Original post

It is. What you said was so true; it really depends on the use case. Users have to through this gymnastic themselves to pick the right thing… And it has a lot to do, again, with the CAP; you can’t have three of them, you have to pick two. What Spanner does, interestingly, is they claim that they actually are beating the CAP theorem… Which was something controversial, because what Eric Brewer says in theory – it’s a model to think about very extremes. So Spanner says that we have them all. You don’t have to make any compromises.

But in Eric Brewer’s mental model about his theorem – if you think about the very extreme cases, like 100% availability, 100% consistency, 100% partitioning – that type of extremes can’t exist because of the physical limitations of the world… You will have some sort of network partitioning of some sort… And Spanner is actually a typical CP system; it has 100% consistency, and it’s very tolerant to partitioning, but its availability is significantly higher than any other relational database. It provides five nines of availability, which means like 5 minutes downtime a year. That’s amazing. Most other relational databases require 10 minutes or whatever a month for maintenance and so on… Or if you wanna upgrade the schema, it requires downtime. Or the failover requires downtime. So how did this happen…?
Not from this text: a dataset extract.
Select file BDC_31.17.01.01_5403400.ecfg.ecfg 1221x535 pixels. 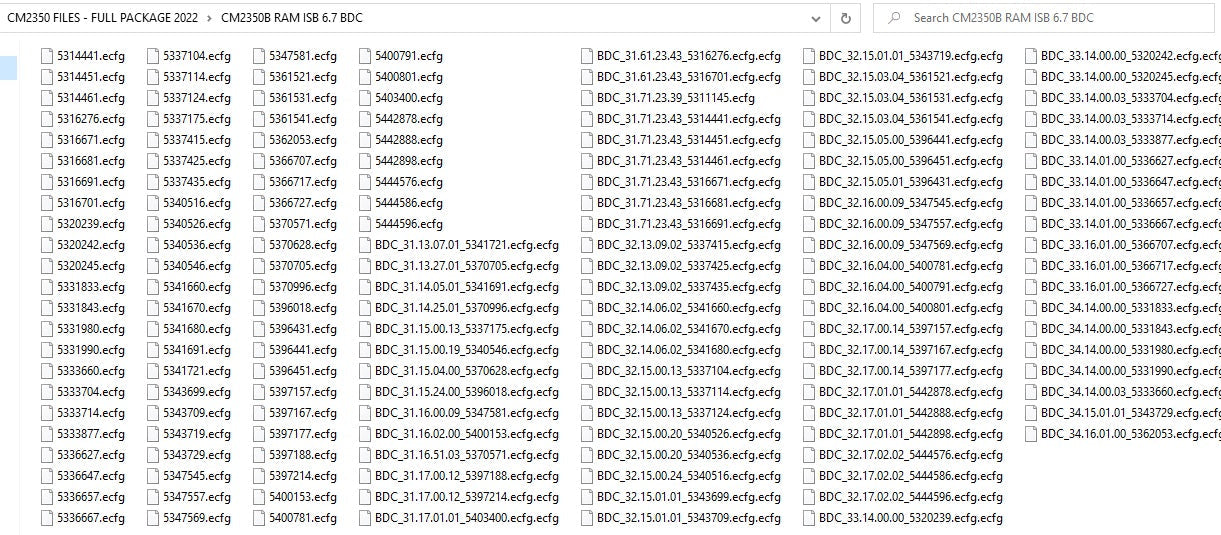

The Spanner team says they’re beating the CAP theorem, because they provide this high availability… And it has a lot to do with the way the internals of this distributed system are working, plus our good networking infrastructure. We’re just kind of like improving the availability – not to 100%; we’re still talking about five nines, but five nines is actually a lot in practice.

[00:28:09.27] So our goal is maybe you shouldn’t make as many compromises. We will try to provide you a higher availability, but you will still have the transactional relational database. But at the same time we have a lot of limitations around the type of the schema limitations, for example, some SQL limitations… Because it’s hard to deliver really complicated queries on a very highly distributed system.

Latency-wise, for example, the way we handle writes are completely different from traditional databases… But we are trying to pick the best. For example, unlike other traditional databases, when a write comes to Spanner, we go and write it to multiple replicas. It arrives at the leader, but we synchronously sync it with other replicas.

But we use Paxos [unintelligible 00:29:19.24] so if a replica goes down, it doesn’t really stop the write. And in traditional databases they don’t have this concept, so it’s just kind of like if something goes down – that write fails, or there’s going to be huge latency until something comes back up again, and so on… So they are trying to pick up those different flavors of things… Because you know, the world has changed a lot; we have better networking now, we have better computers, we have specialized hardware, and so on… Everything is going distributed; we need larger-scale, more resilience… Why not think about a completely new database in this new world, with the new rules…?

That’s why I like the project, because it looks things from a different perspective, and then you are internalizing all the other hard problems in other databases by looking from that perspective.